Records provided:
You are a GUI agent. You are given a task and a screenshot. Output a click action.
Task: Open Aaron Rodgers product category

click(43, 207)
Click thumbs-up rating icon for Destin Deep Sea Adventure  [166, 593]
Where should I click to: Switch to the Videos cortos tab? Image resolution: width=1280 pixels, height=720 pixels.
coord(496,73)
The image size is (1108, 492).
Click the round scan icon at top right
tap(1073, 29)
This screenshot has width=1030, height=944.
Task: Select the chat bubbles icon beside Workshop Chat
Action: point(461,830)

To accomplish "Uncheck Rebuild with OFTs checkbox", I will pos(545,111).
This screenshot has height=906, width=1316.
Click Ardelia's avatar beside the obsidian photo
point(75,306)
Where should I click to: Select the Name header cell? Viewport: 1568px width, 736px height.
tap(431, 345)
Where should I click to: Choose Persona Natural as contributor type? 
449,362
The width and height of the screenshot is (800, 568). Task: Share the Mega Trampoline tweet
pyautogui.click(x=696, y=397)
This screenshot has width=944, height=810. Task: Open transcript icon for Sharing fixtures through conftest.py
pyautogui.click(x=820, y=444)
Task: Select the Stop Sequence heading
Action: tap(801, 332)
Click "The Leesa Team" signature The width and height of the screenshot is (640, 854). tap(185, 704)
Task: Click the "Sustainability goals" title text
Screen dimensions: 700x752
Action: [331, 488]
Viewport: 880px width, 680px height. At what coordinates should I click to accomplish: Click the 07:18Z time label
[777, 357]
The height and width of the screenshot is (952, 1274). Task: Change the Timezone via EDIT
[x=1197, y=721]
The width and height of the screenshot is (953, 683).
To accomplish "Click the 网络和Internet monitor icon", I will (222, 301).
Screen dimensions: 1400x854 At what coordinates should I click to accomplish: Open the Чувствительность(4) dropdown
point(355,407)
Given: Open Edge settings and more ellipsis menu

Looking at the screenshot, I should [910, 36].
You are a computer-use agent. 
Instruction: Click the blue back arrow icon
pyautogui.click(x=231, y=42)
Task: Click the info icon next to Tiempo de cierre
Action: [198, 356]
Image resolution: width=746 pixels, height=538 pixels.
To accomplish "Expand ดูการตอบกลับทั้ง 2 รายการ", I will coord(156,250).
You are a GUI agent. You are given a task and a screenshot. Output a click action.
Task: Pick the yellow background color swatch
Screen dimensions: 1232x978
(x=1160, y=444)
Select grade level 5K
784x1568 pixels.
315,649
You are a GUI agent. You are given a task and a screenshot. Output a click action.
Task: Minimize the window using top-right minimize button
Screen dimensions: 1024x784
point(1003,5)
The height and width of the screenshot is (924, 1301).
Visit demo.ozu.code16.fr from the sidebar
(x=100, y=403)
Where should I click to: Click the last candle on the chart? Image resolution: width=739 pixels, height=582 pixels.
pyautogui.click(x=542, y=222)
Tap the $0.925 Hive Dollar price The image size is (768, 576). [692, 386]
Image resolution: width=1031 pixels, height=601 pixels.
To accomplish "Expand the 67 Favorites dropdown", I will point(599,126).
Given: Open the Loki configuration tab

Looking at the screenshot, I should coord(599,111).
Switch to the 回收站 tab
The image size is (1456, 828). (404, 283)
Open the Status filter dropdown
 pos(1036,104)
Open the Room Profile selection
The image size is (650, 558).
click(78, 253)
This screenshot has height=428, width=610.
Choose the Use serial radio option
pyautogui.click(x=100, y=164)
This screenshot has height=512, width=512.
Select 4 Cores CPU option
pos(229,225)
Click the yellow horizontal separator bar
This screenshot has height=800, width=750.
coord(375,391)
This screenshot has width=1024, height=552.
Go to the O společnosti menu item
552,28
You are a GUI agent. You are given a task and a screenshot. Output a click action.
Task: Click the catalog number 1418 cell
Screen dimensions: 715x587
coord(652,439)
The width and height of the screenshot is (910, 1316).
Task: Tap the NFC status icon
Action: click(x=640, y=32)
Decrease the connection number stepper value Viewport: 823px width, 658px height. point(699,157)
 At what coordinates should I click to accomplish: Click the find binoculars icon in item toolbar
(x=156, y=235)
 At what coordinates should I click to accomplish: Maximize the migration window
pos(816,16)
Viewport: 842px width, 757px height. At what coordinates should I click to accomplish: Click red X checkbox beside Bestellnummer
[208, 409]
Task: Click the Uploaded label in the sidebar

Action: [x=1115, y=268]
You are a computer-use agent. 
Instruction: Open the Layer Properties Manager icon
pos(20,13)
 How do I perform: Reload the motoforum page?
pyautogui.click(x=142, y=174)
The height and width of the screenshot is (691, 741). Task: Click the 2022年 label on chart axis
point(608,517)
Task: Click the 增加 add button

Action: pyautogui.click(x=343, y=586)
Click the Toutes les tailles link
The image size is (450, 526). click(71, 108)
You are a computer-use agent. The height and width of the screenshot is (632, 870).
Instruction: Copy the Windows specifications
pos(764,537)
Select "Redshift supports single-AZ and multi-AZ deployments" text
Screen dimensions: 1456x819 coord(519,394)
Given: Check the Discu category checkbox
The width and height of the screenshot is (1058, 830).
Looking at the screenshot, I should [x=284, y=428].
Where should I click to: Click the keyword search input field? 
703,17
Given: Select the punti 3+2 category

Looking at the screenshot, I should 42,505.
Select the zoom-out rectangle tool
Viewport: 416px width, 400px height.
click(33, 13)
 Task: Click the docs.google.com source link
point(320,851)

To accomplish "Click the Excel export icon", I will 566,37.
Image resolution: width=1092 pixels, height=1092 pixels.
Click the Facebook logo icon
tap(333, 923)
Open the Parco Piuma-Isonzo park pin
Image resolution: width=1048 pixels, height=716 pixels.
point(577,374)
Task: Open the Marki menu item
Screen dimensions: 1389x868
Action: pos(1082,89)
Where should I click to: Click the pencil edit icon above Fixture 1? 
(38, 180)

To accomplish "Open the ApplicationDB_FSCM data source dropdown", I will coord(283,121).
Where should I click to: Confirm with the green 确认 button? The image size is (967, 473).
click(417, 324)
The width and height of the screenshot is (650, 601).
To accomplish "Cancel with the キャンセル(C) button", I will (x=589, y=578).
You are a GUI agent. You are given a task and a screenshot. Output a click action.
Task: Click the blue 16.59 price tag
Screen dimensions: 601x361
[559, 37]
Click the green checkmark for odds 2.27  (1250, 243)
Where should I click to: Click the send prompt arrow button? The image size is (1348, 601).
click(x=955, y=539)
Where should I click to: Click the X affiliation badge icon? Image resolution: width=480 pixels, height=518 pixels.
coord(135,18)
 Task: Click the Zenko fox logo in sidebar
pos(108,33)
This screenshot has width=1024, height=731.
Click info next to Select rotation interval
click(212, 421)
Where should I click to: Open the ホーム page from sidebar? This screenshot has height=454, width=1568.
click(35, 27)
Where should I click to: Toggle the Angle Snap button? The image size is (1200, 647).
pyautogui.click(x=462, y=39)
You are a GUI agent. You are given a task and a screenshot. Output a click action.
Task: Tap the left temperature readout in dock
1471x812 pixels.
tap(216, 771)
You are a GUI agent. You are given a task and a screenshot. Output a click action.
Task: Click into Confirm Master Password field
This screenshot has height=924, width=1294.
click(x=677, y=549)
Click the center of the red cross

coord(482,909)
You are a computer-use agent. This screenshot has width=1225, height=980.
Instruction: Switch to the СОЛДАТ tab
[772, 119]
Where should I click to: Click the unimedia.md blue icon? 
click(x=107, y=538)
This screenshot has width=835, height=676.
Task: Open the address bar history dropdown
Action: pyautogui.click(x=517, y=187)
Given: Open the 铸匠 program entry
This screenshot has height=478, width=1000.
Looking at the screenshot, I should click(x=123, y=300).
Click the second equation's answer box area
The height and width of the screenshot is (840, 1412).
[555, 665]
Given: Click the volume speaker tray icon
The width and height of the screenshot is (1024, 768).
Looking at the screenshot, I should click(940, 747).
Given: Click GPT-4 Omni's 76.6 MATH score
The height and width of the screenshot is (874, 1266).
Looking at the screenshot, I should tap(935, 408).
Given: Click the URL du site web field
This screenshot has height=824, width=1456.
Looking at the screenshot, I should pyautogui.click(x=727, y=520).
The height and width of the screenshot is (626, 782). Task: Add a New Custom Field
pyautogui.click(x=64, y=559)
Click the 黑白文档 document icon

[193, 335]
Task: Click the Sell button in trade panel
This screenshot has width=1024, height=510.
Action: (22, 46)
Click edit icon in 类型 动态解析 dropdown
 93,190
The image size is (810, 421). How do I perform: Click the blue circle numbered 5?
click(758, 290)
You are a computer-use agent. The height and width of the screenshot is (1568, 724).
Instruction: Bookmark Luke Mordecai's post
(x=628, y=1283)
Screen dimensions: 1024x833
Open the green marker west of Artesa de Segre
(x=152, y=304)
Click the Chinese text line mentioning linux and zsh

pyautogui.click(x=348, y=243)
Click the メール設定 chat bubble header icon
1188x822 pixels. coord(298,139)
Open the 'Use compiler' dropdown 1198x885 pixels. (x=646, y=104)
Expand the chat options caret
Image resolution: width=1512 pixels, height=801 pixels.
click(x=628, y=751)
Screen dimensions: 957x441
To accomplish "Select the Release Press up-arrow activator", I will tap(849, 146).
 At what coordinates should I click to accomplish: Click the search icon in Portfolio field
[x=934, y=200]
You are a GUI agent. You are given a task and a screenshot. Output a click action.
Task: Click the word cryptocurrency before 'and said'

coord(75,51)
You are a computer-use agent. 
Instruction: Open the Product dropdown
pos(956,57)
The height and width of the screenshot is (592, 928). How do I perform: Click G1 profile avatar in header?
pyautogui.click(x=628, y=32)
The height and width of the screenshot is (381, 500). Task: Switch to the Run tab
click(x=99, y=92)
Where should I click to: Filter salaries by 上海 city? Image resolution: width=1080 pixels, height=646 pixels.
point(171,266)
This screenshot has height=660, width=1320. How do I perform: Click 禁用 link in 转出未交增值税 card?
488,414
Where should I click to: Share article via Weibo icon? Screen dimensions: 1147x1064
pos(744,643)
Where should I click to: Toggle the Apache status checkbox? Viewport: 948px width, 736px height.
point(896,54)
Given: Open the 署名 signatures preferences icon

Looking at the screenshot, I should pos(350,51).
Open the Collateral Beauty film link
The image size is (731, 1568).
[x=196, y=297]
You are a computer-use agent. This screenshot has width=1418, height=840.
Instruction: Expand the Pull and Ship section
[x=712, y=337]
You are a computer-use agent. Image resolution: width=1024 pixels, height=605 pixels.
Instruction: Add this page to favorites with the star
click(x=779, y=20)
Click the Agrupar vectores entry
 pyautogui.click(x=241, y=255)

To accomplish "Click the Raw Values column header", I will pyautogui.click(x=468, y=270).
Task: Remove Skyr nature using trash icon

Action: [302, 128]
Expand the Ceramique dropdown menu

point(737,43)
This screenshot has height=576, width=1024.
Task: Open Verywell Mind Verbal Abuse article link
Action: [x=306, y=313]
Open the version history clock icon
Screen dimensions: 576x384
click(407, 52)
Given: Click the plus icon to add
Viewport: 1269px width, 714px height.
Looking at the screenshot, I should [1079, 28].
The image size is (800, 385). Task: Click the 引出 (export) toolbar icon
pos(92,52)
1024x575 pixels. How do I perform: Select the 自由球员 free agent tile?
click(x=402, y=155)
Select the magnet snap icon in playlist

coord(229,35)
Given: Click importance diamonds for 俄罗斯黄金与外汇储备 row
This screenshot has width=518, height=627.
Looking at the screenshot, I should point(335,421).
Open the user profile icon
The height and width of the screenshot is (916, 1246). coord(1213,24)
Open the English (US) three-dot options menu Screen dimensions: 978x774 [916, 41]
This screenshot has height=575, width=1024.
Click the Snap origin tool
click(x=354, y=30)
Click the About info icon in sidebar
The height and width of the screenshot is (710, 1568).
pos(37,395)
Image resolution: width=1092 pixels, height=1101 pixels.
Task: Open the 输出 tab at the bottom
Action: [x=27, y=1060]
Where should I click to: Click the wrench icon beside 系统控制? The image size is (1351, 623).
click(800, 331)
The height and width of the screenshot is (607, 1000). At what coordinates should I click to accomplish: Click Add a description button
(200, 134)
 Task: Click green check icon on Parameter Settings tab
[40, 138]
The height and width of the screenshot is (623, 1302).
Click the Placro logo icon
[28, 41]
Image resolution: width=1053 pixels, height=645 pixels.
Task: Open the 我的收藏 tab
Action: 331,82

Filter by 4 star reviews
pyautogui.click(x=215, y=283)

Description of the task:
Print nothing but the lines from the one containing "Click the Placro logo icon" through the end of the listing above, exactly as written.

Exercise answer:
Click the Placro logo icon
[28, 41]
Image resolution: width=1053 pixels, height=645 pixels.
Task: Open the 我的收藏 tab
Action: 331,82

Filter by 4 star reviews
pyautogui.click(x=215, y=283)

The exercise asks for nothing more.